Linius seeks to fight piracy with blockchain and video virtualisation

Linius Technologies ASX LNU fight piracy blockchain video virtualisation virtual video files
Linius Technologies is pairing virtualised video with blockchain to deliver new protections and revenue streams to content creators, rights holders and distributors.

Video-tech company Linius Technologies (ASX: LNU) has announced the successful completion of its video blockchain prototype pilot using video virtualisation – a technology that could eliminate video piracy.

The pilot involved the transfer and embedding of virtual video files within a blockchain, then successfully using smart contracts to control transactions associated with the video files.

By pairing blockchain with video virtualisation technology, Linius is aiming to “solve video piracy as we know it today”, Linius’ chief executive officer Chris Richardson explained.

“For the first time, content owners – such as movie studios – can have complete control and visibility over video distribution and access. Video assets and viewers can be validated prior to playing the video, eliminating improper play out of the video,” Mr Richardson added.

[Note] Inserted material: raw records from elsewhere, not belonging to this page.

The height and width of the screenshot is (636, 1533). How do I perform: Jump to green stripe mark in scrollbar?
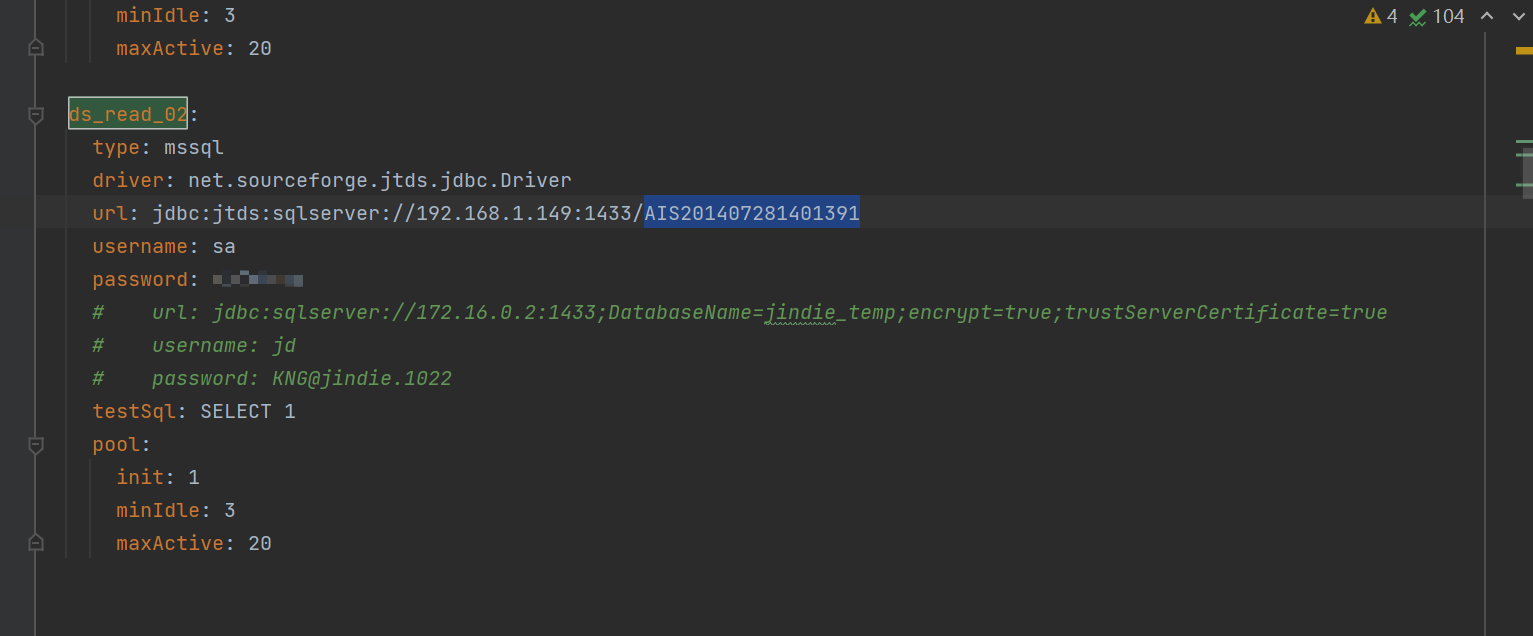pyautogui.click(x=1524, y=142)
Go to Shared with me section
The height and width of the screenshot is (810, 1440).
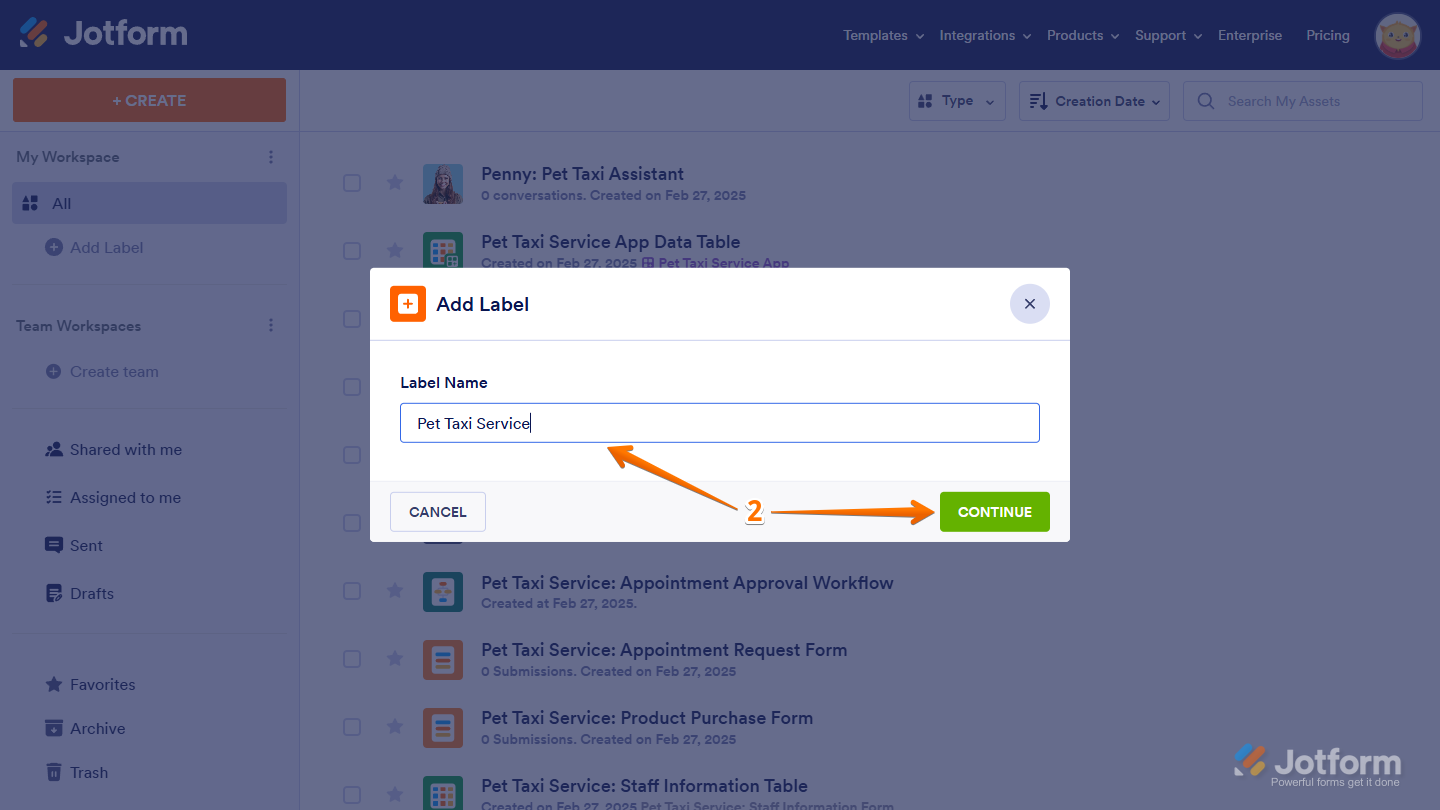tap(125, 450)
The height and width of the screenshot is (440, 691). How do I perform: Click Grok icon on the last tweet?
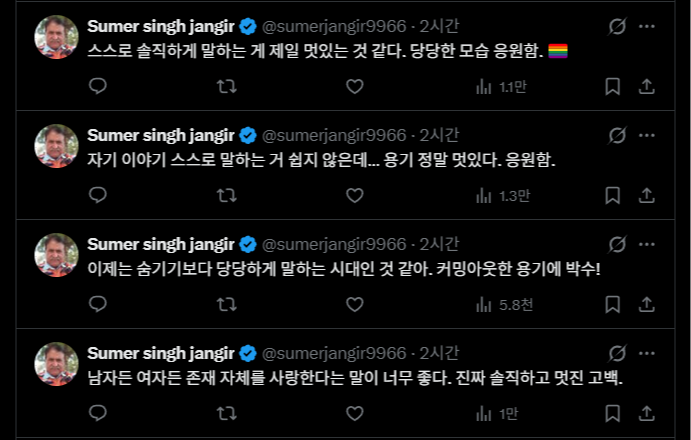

“This is particularly exciting, because it demonstrates that the protective power of blockchain can be applied directly to video – just as it is to cryptocurrency today – to effectively address the world’s multi-billion-dollar piracy problem.”

Unlike current anti-piracy measures that attempt to stop piracy behaviour, Linius’ blockchain prototype accepts content sharing, but ensures content owners have paid for it.

“Linius feels this is the natural evolution of its anti-piracy strategy, and will use blockchain to protect, distribute as well as monetise video itself,” said  Mr Richardson.

“It’s now possible for all video stakeholders to have an auditable trail of how many times a video is played, and be instantly compensated at the time of play, based on digital contracts.”

“From guaranteed tracking and built-in payment gateways, to automated royalty payments and even peer-to-peer transactions, the Linius video blockchain is set to transform video production and distribution.”

The power of virtualisation

Linius’ Video Virtualization Engine makes video blockchain possible by breaking-down video into small blocks of data, creating virtual video files. A fraction of a percent of the original video file size, virtual video files can be easily transferred and managed by blockchain.

“With traditional video, a blockchain would be impossibly big. And, the internet standard video format mp4 does not work in blockchain. Virtual videos are ideally suited to digital assets, which can be recorded, transferred and managed by a blockchain,” Mr Richardson said.

The successful video blockchain prototype test follows-on from Linius’ December 2017 announcement, where it signalled its intentions to deliver “the world’s first video blockchain”.

Late last year, Linius also rolled-out its commercial SaaS platform, Linius Video Services (LVS).

LVS enables individuals or businesses to independently start virtualising videos, or building their own solutions, with its video virtualisation technology.